### [Текст для чтения]
* * * * *

Давид Ливингстон (Жизнь исследователя Африки) | страница 12



Зимой 1836/37 года Давид поступает на медико-хирургический факультет и направляется с отцом из Блантайра в Глазго, чтобы подыскать комнату для жилья; в кармане у него лежал перечень адресов, который передал ему один из друзей. Целый день пришлось бродить по заснеженным улицам университетского городка: комнаты оказались не по карману. Но после долгих мытарств удалось все же найти комнатушку за два шиллинга в неделю.

В первый зимний семестр Давид слушал лекции главным образом по медицине, кроме того, небольшой курс древнегреческого языка и теологии. Здесь он познакомился с одним студентом, готовившимся стать ассистентом профессора химии. В комнате, где проживал будущий ассистент, стоял верстак, а рядом ручной токарный станок, вокруг лежали всевозможные инструменты - вначале предстояло овладеть ремеслами. В свободное время у него собирались студенты, среди них бывал и Ливингстон. Он хорошо понимал, что одинокому, бог весть куда заброшенному миссионеру надо быть мастером на все руки ("a Jack of all trades"), если он хочет иметь успех у населения.

* * * * *

### [Исходные данные]
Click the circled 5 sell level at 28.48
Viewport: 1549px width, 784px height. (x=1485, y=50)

* * * * *

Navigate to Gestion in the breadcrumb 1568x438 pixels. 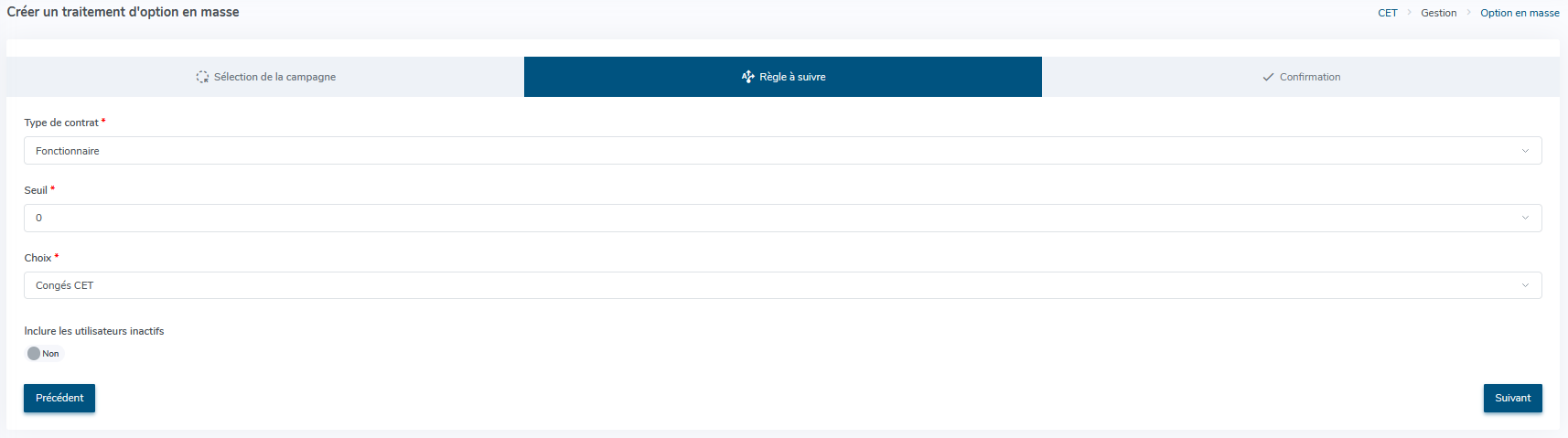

* * * * *

### [Задания]
• a. Какие предметы изучал Давид на лекциях в первый зимний семестр? Назовите все, что упомянуты в тексте для чтения.
• b. За какую плату Давид в конце концов нашел комнатушку в Глазго, судя по тексту для чтения?

### [Ответы к заданиям]
• a. Медицина, древнегреческий язык, теология.

• b. За два шиллинга в неделю.